Activity — In this exercise, every entry is to be transcribed exactly as written.

Exercise materials —
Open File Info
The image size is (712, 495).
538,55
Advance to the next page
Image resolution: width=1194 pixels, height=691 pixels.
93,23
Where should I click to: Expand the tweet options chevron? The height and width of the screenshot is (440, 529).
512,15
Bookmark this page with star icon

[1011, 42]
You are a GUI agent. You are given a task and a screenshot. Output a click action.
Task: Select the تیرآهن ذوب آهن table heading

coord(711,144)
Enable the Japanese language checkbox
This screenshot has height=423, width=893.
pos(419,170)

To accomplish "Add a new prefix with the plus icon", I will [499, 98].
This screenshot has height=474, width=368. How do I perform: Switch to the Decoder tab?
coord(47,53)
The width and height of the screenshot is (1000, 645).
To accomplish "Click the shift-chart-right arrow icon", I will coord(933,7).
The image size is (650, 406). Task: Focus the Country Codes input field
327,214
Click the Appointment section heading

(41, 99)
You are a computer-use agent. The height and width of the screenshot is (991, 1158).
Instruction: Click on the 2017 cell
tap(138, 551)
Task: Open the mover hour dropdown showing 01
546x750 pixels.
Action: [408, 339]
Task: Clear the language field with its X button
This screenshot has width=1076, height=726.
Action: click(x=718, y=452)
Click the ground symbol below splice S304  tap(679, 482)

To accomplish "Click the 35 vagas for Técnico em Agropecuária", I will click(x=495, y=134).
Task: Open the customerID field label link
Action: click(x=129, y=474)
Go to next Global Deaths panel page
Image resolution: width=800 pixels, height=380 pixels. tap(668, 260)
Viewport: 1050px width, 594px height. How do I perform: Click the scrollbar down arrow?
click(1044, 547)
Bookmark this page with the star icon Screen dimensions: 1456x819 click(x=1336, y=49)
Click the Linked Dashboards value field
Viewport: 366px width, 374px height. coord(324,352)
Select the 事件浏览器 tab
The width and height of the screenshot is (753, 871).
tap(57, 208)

Exercise answer —
Open File Info
The image size is (712, 495).
538,55
Advance to the next page
Image resolution: width=1194 pixels, height=691 pixels.
93,23
Where should I click to: Expand the tweet options chevron? The height and width of the screenshot is (440, 529).
512,15
Bookmark this page with star icon

[1011, 42]
You are a GUI agent. You are given a task and a screenshot. Output a click action.
Task: Select the تیرآهن ذوب آهن table heading

coord(711,144)
Enable the Japanese language checkbox
This screenshot has height=423, width=893.
pos(419,170)

To accomplish "Add a new prefix with the plus icon", I will [499, 98].
This screenshot has height=474, width=368. How do I perform: Switch to the Decoder tab?
coord(47,53)
The width and height of the screenshot is (1000, 645).
To accomplish "Click the shift-chart-right arrow icon", I will coord(933,7).
The image size is (650, 406). Task: Focus the Country Codes input field
327,214
Click the Appointment section heading

(41, 99)
You are a computer-use agent. The height and width of the screenshot is (991, 1158).
Instruction: Click on the 2017 cell
tap(138, 551)
Task: Open the mover hour dropdown showing 01
546x750 pixels.
Action: [408, 339]
Task: Clear the language field with its X button
This screenshot has width=1076, height=726.
Action: click(x=718, y=452)
Click the ground symbol below splice S304  tap(679, 482)

To accomplish "Click the 35 vagas for Técnico em Agropecuária", I will click(x=495, y=134).
Task: Open the customerID field label link
Action: click(x=129, y=474)
Go to next Global Deaths panel page
Image resolution: width=800 pixels, height=380 pixels. tap(668, 260)
Viewport: 1050px width, 594px height. How do I perform: Click the scrollbar down arrow?
click(1044, 547)
Bookmark this page with the star icon Screen dimensions: 1456x819 click(x=1336, y=49)
Click the Linked Dashboards value field
Viewport: 366px width, 374px height. coord(324,352)
Select the 事件浏览器 tab
The width and height of the screenshot is (753, 871).
tap(57, 208)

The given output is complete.